In tal modo è possibile affermare che quando gli artifici vengano posti in essere non per conseguire il possesso della res, ma per occultarne l’illecito impossessamento, ovvero per assicurarsi l’impunità, sussiste il delitto di peculato e non quello di truffa aggravata.
Il delitto di peculato c.d. d’uso
Diversa è l’ipotesi positivizzata dal secondo comma dell’articolo 314 c.p., comma 2, la quale è caratterizzata – sotto il profilo oggettivo – dall’utilizzo esclusivamente momentaneo e dalla immediata restituzione del bene e – sotto quello soggettivo – dal correlativo contenuto intenzionale.
Difatti, si è sostenuto ad esempio che l’utilizzo di un auto di servizio per fini privati integra il reato di peculato e non quello di peculato d’uso, in quanto tale condotta è vietata in assoluto, dovendosi presumere l’esclusiva destinazione del bene a uso pubblico in assenza di provvedimenti che consentano puntuali e documentate deroghe a tale impiego (cfr. Cass. Pen. Sez. 6, 21 maggio 2019 n. 26330).
Con riferimento specifico al peculato d’uso si è registrata qualche anno addietro un importate pronuncia delle Sezioni Unite della Corte di Cassazione (2 maggio 2013, n. 19054) che ha affrontato la questione concernente l’uso da parte del pubblico agente del telefono d’ufficio per fini personali, approdando ad una soluzione diversa rispetto a quella sostenuta negli ultimi anni dalla giurisprudenza maggioritaria.
Sull’argomento, infatti, erano emersi col tempo vari orientamenti.

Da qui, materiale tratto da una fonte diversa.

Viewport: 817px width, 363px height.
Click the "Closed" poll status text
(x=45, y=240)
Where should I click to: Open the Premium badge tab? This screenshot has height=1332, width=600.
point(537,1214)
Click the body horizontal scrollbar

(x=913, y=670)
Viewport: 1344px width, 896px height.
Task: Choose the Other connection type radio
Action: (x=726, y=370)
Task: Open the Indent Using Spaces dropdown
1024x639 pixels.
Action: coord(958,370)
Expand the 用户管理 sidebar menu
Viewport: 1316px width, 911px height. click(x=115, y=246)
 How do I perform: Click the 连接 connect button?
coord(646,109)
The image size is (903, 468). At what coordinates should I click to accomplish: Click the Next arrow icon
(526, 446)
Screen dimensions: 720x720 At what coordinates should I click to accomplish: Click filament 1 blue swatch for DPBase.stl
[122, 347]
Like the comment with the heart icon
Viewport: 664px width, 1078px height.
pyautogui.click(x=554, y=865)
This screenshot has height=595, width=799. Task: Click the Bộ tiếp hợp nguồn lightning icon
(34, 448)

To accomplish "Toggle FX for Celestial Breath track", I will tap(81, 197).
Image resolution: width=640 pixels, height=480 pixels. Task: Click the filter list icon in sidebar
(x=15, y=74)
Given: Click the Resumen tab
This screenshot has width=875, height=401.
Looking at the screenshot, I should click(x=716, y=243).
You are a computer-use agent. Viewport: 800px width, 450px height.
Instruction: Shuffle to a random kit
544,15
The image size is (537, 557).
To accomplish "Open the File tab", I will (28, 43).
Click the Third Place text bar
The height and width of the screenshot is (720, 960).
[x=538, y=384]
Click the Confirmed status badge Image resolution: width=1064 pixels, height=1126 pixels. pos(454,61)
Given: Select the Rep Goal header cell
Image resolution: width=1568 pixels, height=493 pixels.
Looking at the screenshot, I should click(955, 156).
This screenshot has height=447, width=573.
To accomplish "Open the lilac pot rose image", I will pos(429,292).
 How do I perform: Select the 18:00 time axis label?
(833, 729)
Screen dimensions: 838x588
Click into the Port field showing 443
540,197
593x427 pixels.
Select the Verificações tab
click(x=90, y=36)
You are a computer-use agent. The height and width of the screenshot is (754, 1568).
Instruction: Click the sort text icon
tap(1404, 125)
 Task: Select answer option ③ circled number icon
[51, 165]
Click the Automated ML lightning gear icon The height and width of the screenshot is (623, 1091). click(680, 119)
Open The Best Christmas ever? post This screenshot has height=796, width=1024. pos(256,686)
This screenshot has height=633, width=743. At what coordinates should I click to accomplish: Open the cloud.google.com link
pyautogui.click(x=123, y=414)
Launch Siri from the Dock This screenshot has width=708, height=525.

La giurisprudenza di legittimità più recente e assolutamente prevalente ravvisa, al contrario, nella condotta descritta un’ipotesi di peculato ordinario (art. 314, co. 1, c.p.). Tale impostazione si fonda sulla considerazione che oggetto materiale dell’appropriazione sarebbe non l’apparecchio telefonico in quanto tale, ma l’energia necessaria per l’effettuazione delle chiamate, la quale, presentando un indubbio valore economico, è equiparabile ad una cosa mobile in virtù dell’art. 624, co. 2, c.p. L’oggetto materiale così ricostruito non sarebbe suscettibile di restituzione, con la conseguenza che la condotta appropriativa dello stesso presenterebbe un carattere necessariamente definitivo (potendo l’eventuale rimborso delle somme corrispondenti all’importo delle telefonate rilevare al più come ristoro del danno cagionato).
Le Sezioni Unite non hanno avallato quest’ultima impostazione poiché erroneamente individua l’oggetto materiale del reato nelle onde elettromagnetiche che permettono la trasmissione della voce.
Né il ravvisare l’oggetto materiale della condotta appropriativa nelle somme di denaro pagate dalla Amministrazione in seguito all’uso indebito del telefono porterebbe a diverse conclusioni.
Una simile ricostruzione presenterebbe, in primo luogo, il limite di essere riferibile solo alle situazioni in cui sono presenti “tariffe a consumo” e non anche “tariffe cd. tutto incluso”. In secondo luogo, mancherebbe il presupposto fondativo della condotta, ovvero il previo possesso delle somme suddette da parte del pubblico agente, né quest’ultimo avrebbe il potere giuridico di disporne.